The issue of MATID use during pregnancy sits squarely at the intersection of behavioral teratology, jurisprudence, mental health, medicine, child protection, chemical dependency, civil rights, and women's issues perhaps in a way that no other controversy has. We learned a hard lesson from the cocaine controversy and saw the pendulum swing from an overestimation of risk associated with prenatal cocaine exposure to a more balanced view. That view includes the notion that, from a public health perspective, even subtle effects have significant societal impact and cost. The task at hand is to make sure that we view all drugs of abuse through a common lens, regardless of legal status, social or political considerations, so that their impact on child outcome can be adequately assessed leading to appropriate policy making.

There is a substantial disconnect between our knowledge, policy and practice regarding maternal drug use during pregnancy. For example, the drug control budget has more than doubled in the past decade. Yet the proportion of the budget devoted to treatment and prevention is unchanged, despite the gains made in science, and in our understanding of the nature of addiction in research showing that treatment and prevention are effective.

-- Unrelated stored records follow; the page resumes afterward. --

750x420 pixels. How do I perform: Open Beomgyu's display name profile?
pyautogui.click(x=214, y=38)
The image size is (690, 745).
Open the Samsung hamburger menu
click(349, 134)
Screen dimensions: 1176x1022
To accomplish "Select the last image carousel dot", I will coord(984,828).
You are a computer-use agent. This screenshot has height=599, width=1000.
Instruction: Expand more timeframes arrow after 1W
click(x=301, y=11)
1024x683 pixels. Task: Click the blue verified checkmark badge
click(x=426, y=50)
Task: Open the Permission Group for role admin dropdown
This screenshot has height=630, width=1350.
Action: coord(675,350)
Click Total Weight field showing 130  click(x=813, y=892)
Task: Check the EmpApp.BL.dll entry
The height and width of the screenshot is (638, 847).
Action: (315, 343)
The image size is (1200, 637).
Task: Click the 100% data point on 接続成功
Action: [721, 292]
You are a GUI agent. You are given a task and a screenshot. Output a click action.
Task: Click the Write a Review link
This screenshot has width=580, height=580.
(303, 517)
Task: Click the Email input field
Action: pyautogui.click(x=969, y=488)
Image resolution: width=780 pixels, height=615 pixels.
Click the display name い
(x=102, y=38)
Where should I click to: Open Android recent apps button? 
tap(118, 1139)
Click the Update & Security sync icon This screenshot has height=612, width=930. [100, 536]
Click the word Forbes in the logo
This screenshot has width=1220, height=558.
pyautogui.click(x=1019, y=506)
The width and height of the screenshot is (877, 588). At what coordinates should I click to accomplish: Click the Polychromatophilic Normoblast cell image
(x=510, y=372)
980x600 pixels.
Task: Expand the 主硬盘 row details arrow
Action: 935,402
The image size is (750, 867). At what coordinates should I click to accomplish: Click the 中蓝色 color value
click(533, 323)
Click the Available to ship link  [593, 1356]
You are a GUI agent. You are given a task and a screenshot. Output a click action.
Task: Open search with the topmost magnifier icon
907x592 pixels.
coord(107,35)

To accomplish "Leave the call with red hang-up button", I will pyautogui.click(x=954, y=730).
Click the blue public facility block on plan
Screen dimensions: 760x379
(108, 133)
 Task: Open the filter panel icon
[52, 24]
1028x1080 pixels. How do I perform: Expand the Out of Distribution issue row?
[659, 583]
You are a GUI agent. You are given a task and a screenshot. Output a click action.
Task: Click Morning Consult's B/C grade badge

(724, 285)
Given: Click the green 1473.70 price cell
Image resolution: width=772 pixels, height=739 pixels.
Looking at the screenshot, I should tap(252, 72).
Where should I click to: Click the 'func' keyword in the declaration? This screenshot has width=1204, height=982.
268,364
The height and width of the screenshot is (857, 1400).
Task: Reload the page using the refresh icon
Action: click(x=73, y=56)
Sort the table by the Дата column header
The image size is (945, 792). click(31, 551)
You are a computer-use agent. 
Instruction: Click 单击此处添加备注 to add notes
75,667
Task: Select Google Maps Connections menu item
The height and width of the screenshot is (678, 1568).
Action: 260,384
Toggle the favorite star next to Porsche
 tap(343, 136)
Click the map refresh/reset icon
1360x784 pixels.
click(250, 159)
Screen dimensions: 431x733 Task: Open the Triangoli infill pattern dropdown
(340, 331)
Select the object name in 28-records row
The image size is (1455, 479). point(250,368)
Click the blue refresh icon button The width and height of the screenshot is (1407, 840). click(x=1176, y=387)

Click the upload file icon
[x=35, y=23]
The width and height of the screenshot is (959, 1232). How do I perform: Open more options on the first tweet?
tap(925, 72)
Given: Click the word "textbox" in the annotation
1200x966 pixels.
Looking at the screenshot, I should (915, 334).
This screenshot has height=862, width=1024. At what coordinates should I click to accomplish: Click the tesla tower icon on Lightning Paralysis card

Arguably, the major barrier facing changes in policies for drug-using mothers is societal attitude. We have Supreme Court rulings that define drug use as a mental problem, we have modern evidence that treatment is effective and that there is no reason to consider drug use as different than any other mental/medical problem; there are treatment programs shown to be effective with drug-using mothers; and there are treatments with the programs involving the courts. We have identified all other barriers, yet why has policy not changed? Is it because we are still angry and want to punish these mothers? That we will not forgive them for using drugs when they are pregnant? The great tragedy is that we are only harming the children. We harm them by denying service, by increasing the number of children in out of home placement, by undermining the ability of the children to form attachment relationships, and by labeling these children as damaged. We know the danger of self-fulfilling prophecies. If we expect these children to fail, they will fail. It is time to realize that getting angry and punishing the mother is not in the best interests of either the mother or the child. It is time that we develop a national consensus on how to deal with maternal prenatal drug use that does justice to the state-of-the-art knowledge in research and treatment and demonstrates a fair and unbiased attitude towards these women and their children.